Der Bürgermeister der südfranzösischen Stadt, Pierre Cohen, geht von weiteren Taten aus und verwies auf die Kaltblütigkeit des Täters bei den Anschlägen in Toulouse und dem 50 Kilometer entfernten Montauban. "Wir sind extrem beunruhigt", sagte er. Es gelte, den Täter schleunigst dingfest zu machen. Derartige Anschläge auf Schulen habe es in Frankreich bisher nicht gegeben. "Das ist der Horror", sagte Cohen, der von einer "großen Traurigkeit" sprach.
Erinnerungen an Attentate aus 80er Jahren
Die tödlichen Schüssen vor einer jüdischen Schule in Südfrankreich wecken in Frankreich traurige Erinnerungen an frühere Anschläge. Am 3. Oktober 1980 war im Zentrum von Paris eine Bombe explodiert, die in einer Satteltasche eines Motorrades versteckt war. Bei dem Anschlag vor der Synagoge starben drei Franzosen und eine junge Israelin, neun Menschen wurden verletzt.

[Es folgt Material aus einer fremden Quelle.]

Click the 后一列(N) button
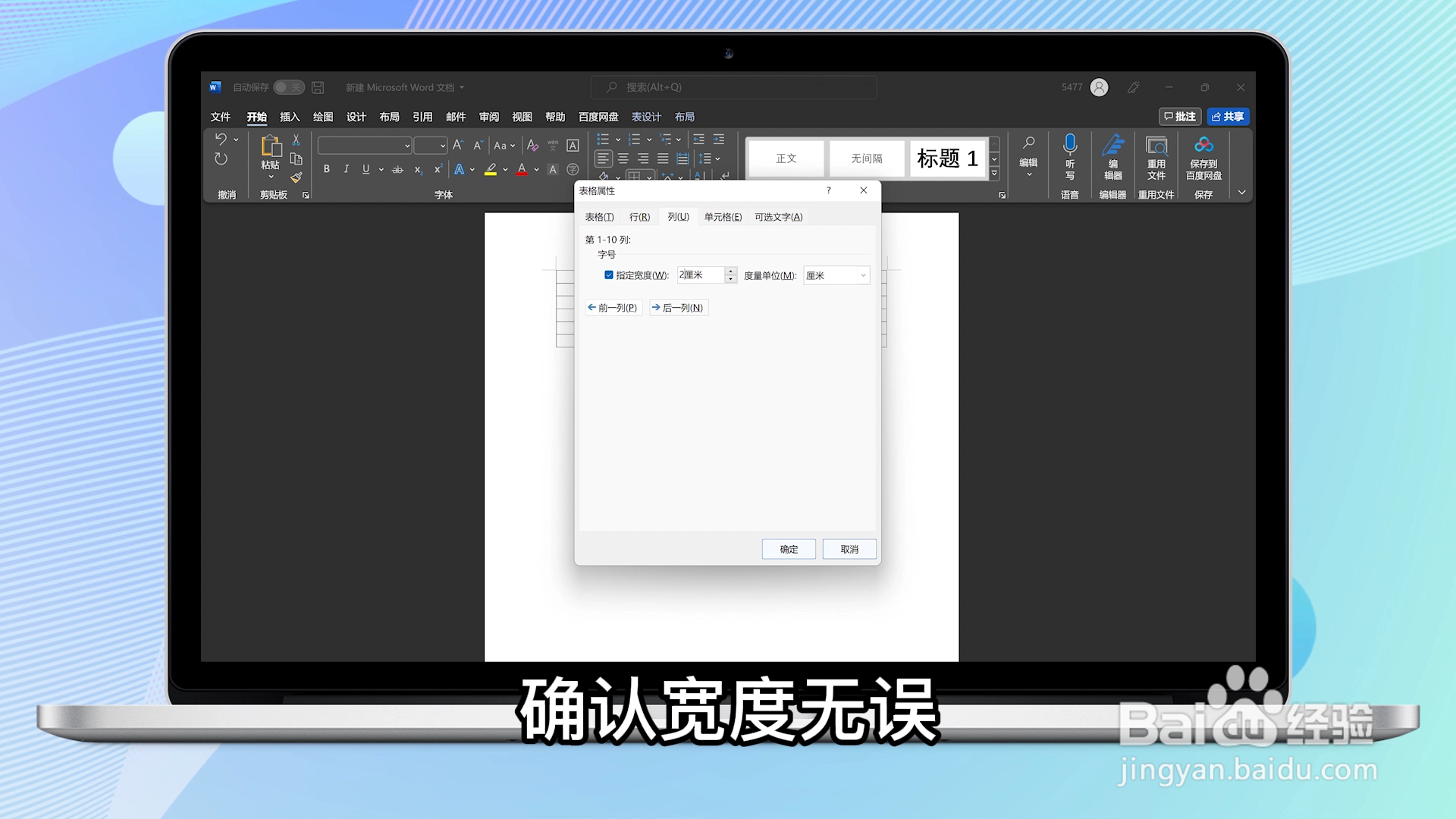The height and width of the screenshot is (819, 1456). pyautogui.click(x=678, y=308)
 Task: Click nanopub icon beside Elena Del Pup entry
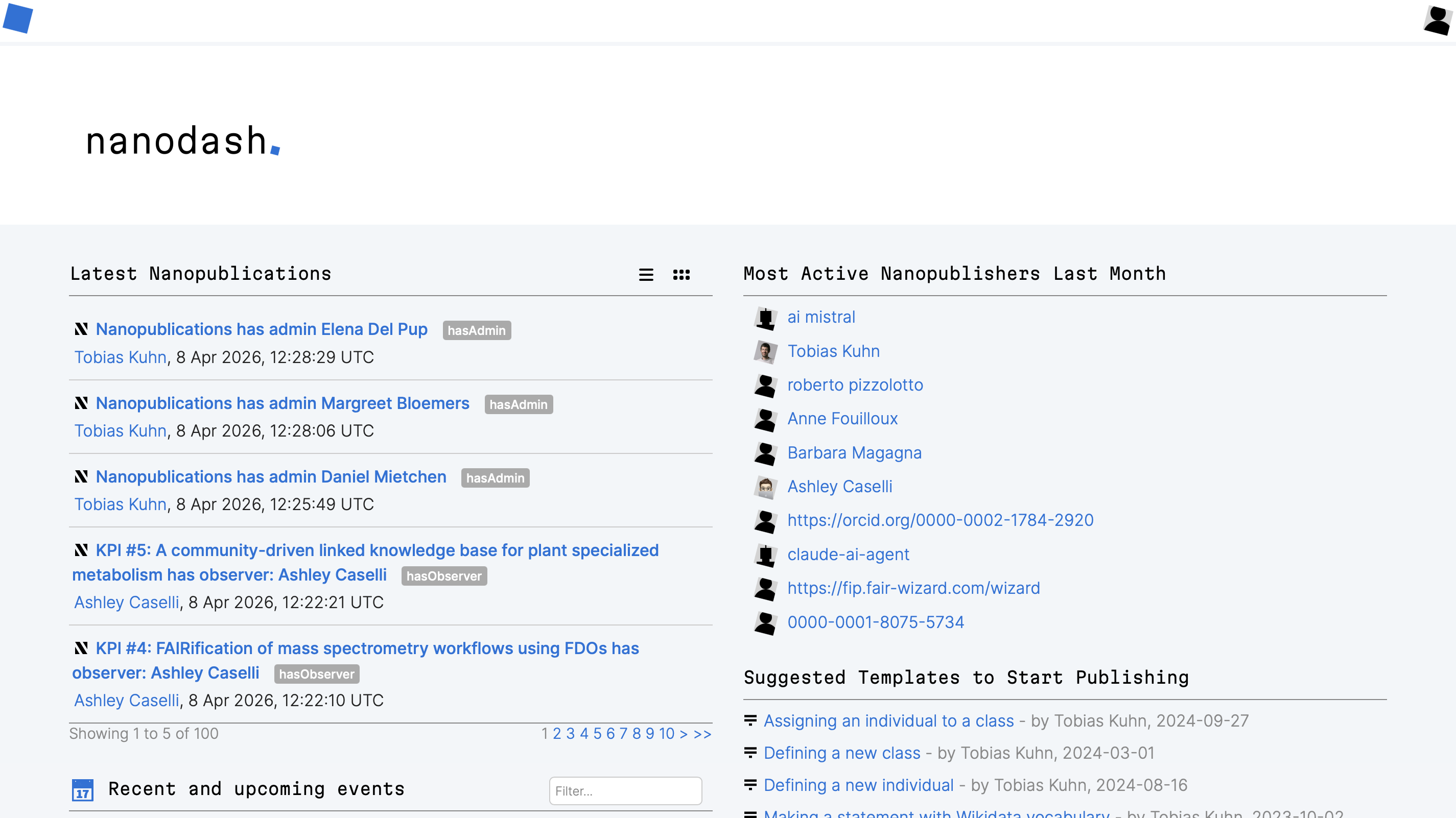[x=81, y=329]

Entsetzen löste weltweit auch das Attentat auf das jüdische Restaurant Goldenberg in Paris aus, bei dem am 9. August 1982 sechs Menschen getötet und 22 verletzt wurden. Mit einer Maschinenpistole hatten die Täter unterschiedslos auf die anwesenden Gäste und Angestellten gefeuert, nachdem vor dem Lokal eine Handgranate gezündet worden war.